WASHINGTON, February 6, 2018: Russia has been busy interfering with elections in Western countries for some time. Its goal is clear: to weaken NATO, the European Union, the U.S. relationship with its allies and to create chaos wherever it can.
Moscow played an important role in the recent election in the Czech Republic.
Zeman calls for the lifting of all sanctions against Moscow and after his victory in January, he reiterated his proposal that Czechs vote in a referendum on whether to remain in NATO and the EU.
Mr. Zeman’s narrow victory was helped by the significant spending of unknown origin and by an online disinformation campaign directed against his opponent, Jiri Drahos, a respected scientist who campaigned on a platform reaffirming ties to the West.
He says it is “logical” to suppose that the assault upon him may be due to “the Russian secret service and other organizations.”
According to the Prague-based European Values Think-Tank, in the closing days of the campaign, Mr. Drahos, former head of the Czech Academy of Sciences, was accused of being an agent of the former communist secret police, a pedophile, a member of a secret globalist society and an advocate of mass Muslim immigration. None of these things were true.
Many European countries are responding to Moscow’s interference in their democratic elections. The Baltic states and the Nordic countries have instituted national programs to monitor disinformation. The French media was ready for Moscow’s interference on behalf of far-right and anti-NATO and EU candidate Marine Le Pen, and sought to resist it.

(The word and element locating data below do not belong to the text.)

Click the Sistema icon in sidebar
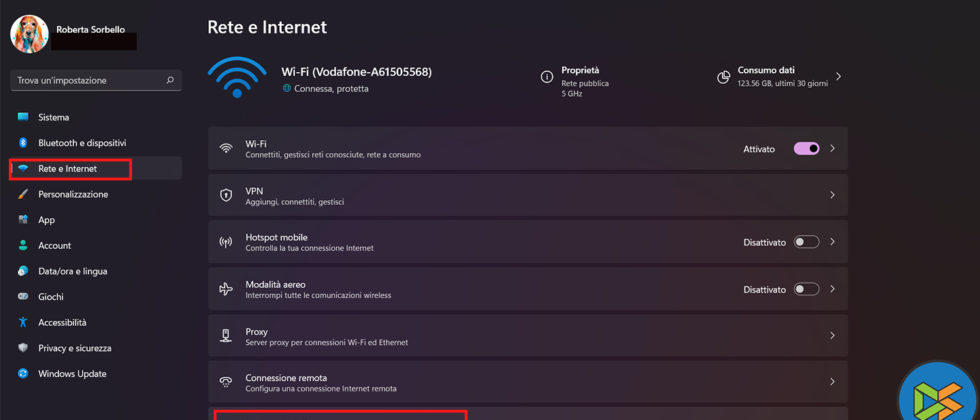 tap(23, 117)
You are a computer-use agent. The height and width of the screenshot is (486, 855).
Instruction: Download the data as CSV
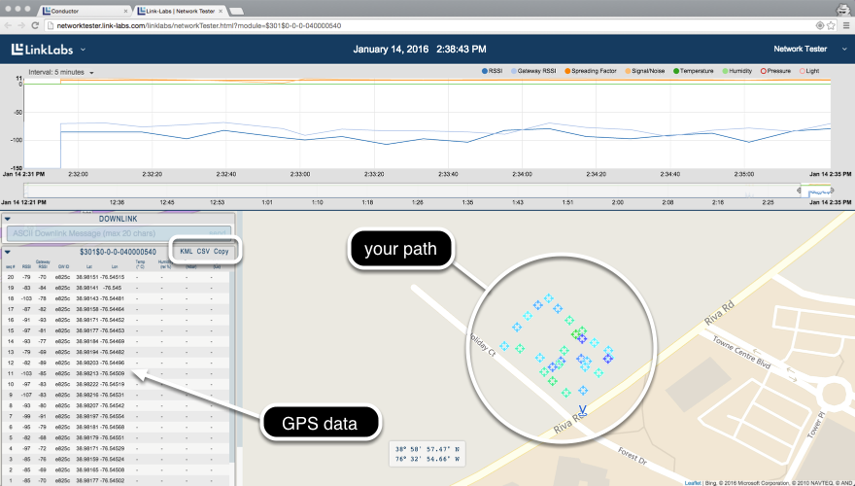pos(203,252)
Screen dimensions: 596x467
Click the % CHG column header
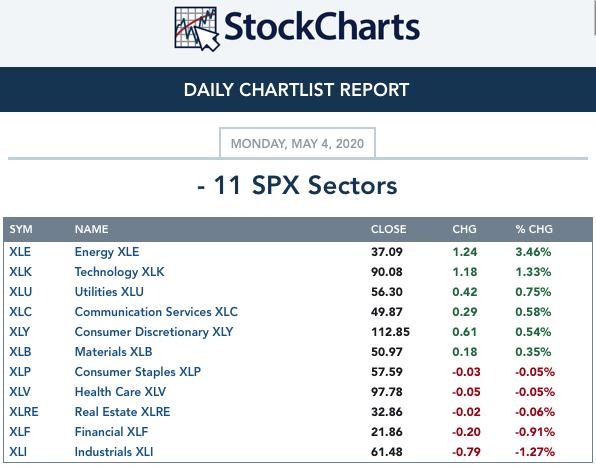534,229
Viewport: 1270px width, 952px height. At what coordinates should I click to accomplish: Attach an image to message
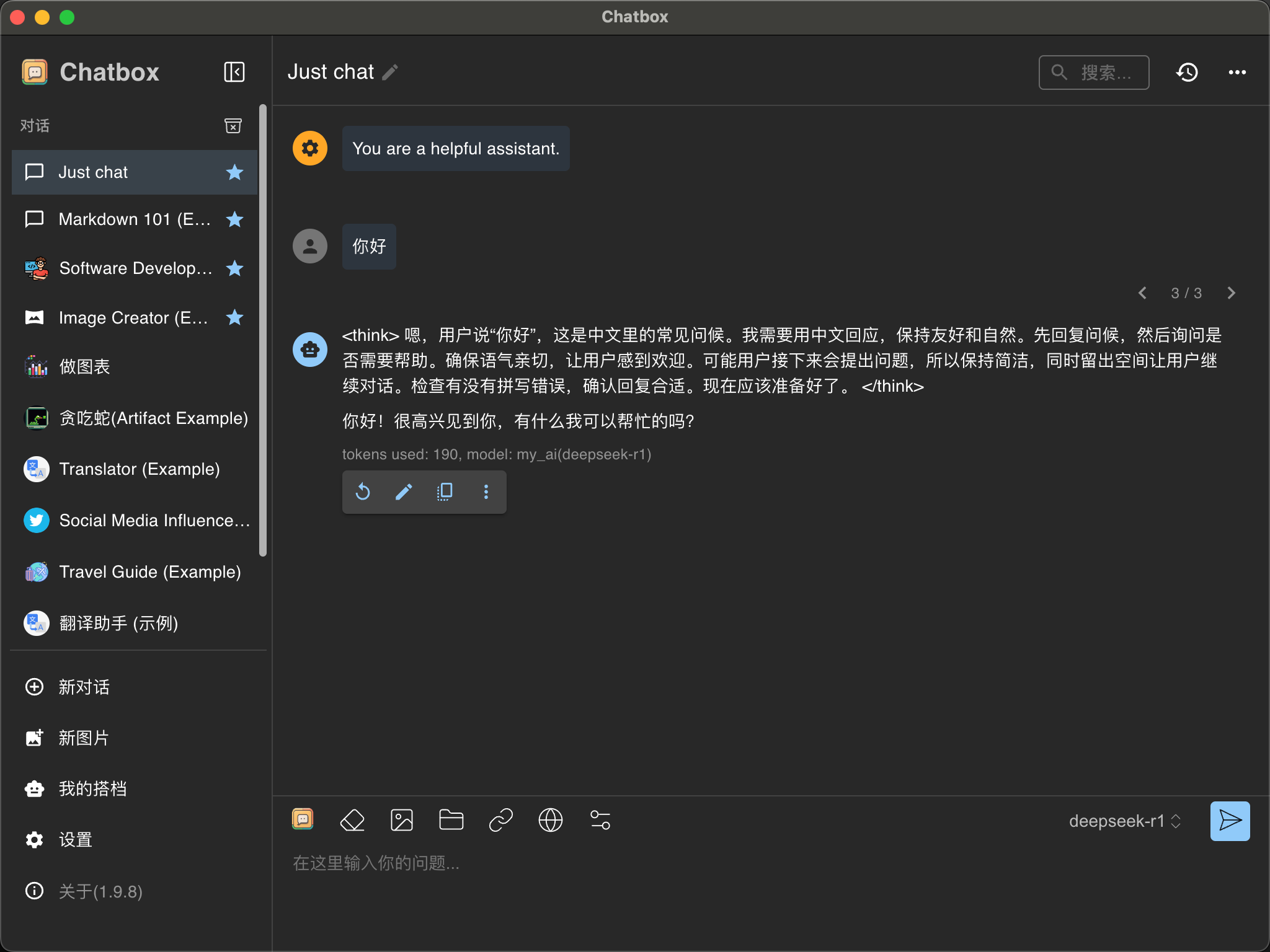pos(402,820)
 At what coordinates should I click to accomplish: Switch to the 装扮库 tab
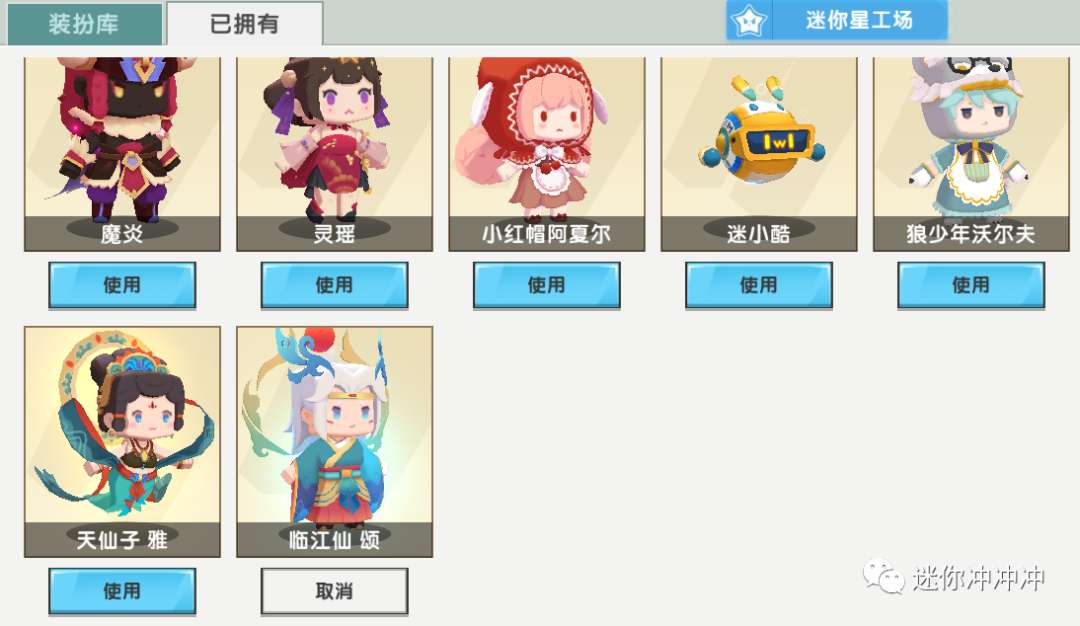85,23
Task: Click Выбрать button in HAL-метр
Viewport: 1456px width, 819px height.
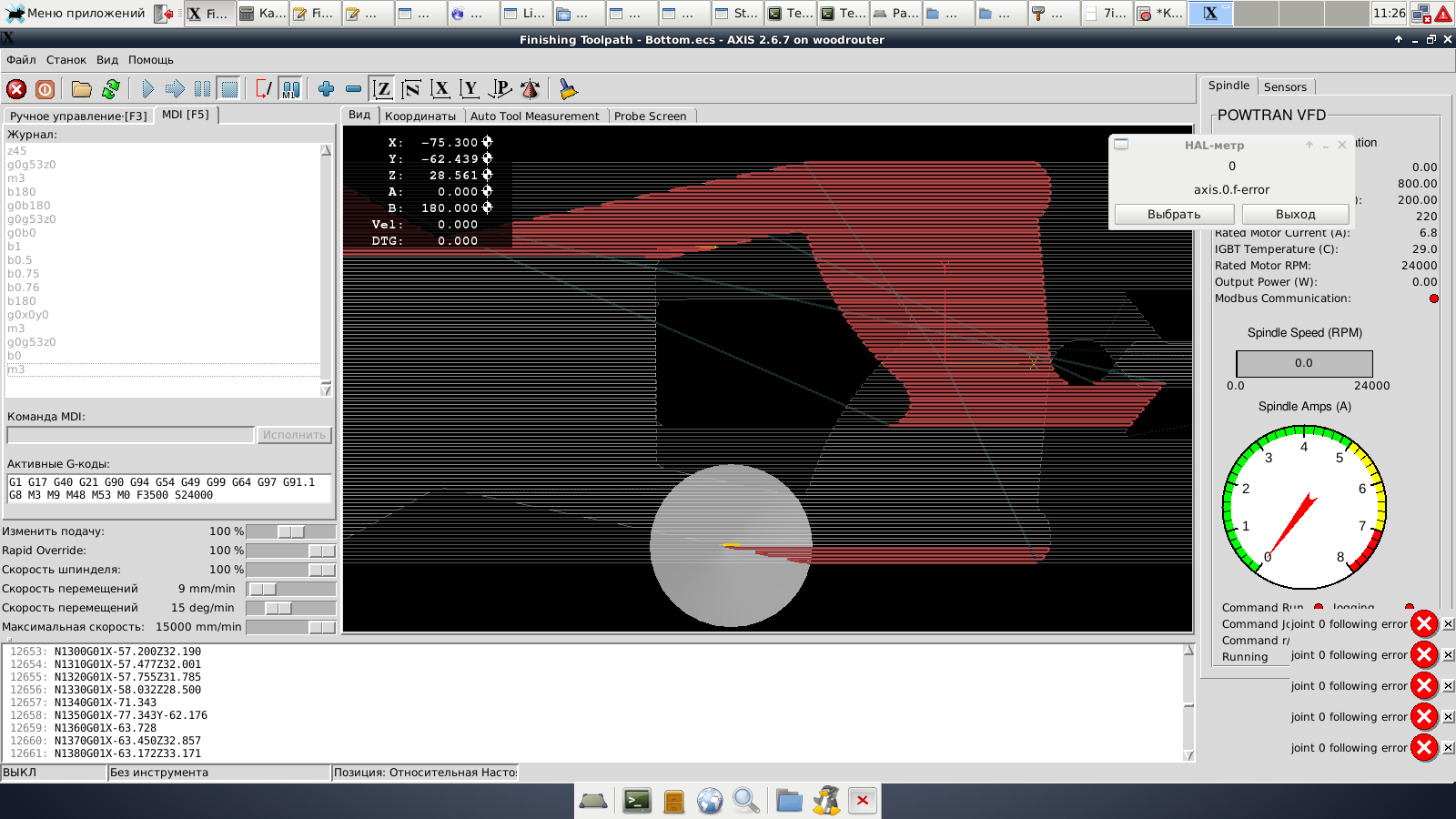Action: (x=1174, y=215)
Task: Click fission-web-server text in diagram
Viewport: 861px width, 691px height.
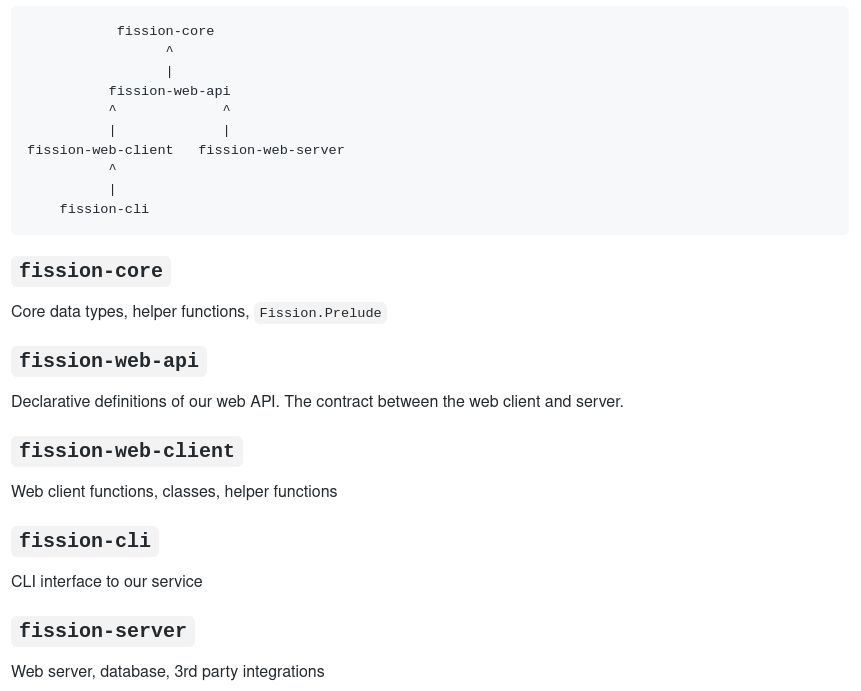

Germany pre-emptied Russian interference in its elections by warning the Kremlin that meddling would bring consequences.
Spain has cracked down on Russian organized crime groups.
Russia used cyberwarfare, disinformation and military force to inhibit ties to the West by Georgia and Ukraine. It is trying to undermine Serbia’s efforts to integrate with the West by exploiting connections between the Russian Orthodox Church and Serbians and through its near monopoly on energy supplies.
Russia has weakened democracy in Hungary and Bulgaria, both members of NATO and the EU, and has drawn them closer to Moscow.
Russia’s meddling into the internal affairs of other countries is known worldwide. Including their attempt at a coup in Montenegro. This action involving storming the nation’s parliament and capturing or killing the prime minister ahead of that nation’s attempt to join NATO. Russia used Internet trolls and bots to influence the “Brexit” election in Britain and the Catalonia independence movement in Spain. The list is a long one.
Shame on Russia the first time, shame on America the second
We know that Russia interfered in our 2016 election. So says the CIA, FBI and the National Security Agency. The Mueller probe and related investigations by congressional committees are exploring what President Trump’s relationship with such Russian activity may have been. He may turn out to be innocent of any wrongdoing. But this has nothing to do with the reality of Russian interference—and the likelihood that it will happen again in the 2018 elections.
For whatever reason, perhaps because he thinks Russian interference taints the legitimacy of his election, President Trump does not appear to be preparing the 2018 elections and the need to safeguard their integrity. Thus far, the president has not had a cabinet-level meeting on the Russian intervention or on how to prevent its recurrence.
Ensuring that future elections are cleanly kept requires comprehensive action across the government.
Former CIA director Michael Hayden, who served under President George W. Bush, compares this to the response demanded by the September 11, 2001, attacks. He says that state election systems, many of which were probed by Russian cyberattackers, must be hardened and social media platforms must be pushed to erect protections against propaganda put forward by armies of bots.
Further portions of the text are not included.